Many historians argue that inequality played a key role in the fall of the Roman Republic.

After defeating Carthage and invading Spain, money flowed into Rome and greatly enriched those in power.

Meanwhile, ordinary citizens were taken from their farms to fight for long periods, diminishing their wealth.

The resulting growth in inequality caused political turmoil that shook the foundations of the republic.

Eventually, the Roman Republic gave way to a series of dictatorships, starting with Octavian (Augustus) in 27 BCE.

This history is fascinating in its own right, and we can see some parallels with certain countries in the modern world.

Many recent political debates revolve around inequality.

Many economic policies, from taxation to the welfare state, are aimed at addressing inequality.

### 5.1.2. Measurement#

One problem with these debates is that inequality is often poorly defined.

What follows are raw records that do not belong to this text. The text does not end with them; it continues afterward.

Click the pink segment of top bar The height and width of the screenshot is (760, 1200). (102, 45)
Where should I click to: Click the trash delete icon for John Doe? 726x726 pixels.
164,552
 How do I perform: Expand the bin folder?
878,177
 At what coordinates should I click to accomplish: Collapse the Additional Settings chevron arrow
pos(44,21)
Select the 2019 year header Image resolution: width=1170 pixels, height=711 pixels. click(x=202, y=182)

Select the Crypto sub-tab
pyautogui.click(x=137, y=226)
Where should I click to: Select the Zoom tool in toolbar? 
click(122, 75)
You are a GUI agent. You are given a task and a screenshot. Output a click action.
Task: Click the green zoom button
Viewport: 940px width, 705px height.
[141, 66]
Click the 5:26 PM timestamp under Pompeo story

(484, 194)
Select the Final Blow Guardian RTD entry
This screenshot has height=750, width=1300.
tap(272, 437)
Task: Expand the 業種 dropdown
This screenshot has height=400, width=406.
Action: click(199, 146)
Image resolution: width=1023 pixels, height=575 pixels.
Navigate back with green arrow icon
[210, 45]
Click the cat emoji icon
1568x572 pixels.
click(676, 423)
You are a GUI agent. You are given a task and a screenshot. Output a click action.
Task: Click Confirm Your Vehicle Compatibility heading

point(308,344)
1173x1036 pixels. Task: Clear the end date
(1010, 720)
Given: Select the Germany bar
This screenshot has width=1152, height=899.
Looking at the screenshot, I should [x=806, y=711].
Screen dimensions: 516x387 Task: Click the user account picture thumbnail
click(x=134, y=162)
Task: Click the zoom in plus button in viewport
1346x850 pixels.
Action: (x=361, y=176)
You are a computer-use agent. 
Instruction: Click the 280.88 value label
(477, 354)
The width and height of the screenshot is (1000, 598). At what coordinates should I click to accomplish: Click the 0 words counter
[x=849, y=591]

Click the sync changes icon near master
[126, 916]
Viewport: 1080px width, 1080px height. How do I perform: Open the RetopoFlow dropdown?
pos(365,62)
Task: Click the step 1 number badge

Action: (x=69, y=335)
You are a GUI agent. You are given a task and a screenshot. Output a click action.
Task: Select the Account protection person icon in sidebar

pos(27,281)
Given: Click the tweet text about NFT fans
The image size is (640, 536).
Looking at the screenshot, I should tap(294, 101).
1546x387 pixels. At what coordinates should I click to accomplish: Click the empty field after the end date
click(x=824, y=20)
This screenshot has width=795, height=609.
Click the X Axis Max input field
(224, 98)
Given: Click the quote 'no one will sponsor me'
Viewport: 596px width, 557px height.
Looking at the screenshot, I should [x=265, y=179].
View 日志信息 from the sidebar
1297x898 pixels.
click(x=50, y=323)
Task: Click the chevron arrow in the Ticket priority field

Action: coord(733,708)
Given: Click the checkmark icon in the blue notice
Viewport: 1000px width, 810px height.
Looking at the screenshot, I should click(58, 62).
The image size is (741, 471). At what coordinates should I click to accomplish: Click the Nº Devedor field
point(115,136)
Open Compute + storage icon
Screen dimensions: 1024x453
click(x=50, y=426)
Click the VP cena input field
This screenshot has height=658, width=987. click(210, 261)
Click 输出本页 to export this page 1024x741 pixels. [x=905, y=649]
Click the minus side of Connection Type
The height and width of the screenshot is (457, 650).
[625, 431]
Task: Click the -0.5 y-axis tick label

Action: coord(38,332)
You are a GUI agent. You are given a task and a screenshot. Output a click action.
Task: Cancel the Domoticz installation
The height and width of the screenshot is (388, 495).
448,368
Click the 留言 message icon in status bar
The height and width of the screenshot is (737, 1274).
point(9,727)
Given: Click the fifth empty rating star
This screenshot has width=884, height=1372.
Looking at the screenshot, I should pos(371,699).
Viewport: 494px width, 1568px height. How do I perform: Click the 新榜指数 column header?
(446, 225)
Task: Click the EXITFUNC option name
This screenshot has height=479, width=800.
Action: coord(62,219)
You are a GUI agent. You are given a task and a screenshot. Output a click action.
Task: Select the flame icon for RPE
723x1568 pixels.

Moreover, debates on inequality are often tied to political beliefs.

This is dangerous for economists because allowing political beliefs to shape our findings reduces objectivity.

To bring a truly scientific perspective to the topic of inequality we must start with careful definitions.

In this lecture we discuss standard measures of inequality used in economic research.

For each of these measures, we will look at both simulated and real data.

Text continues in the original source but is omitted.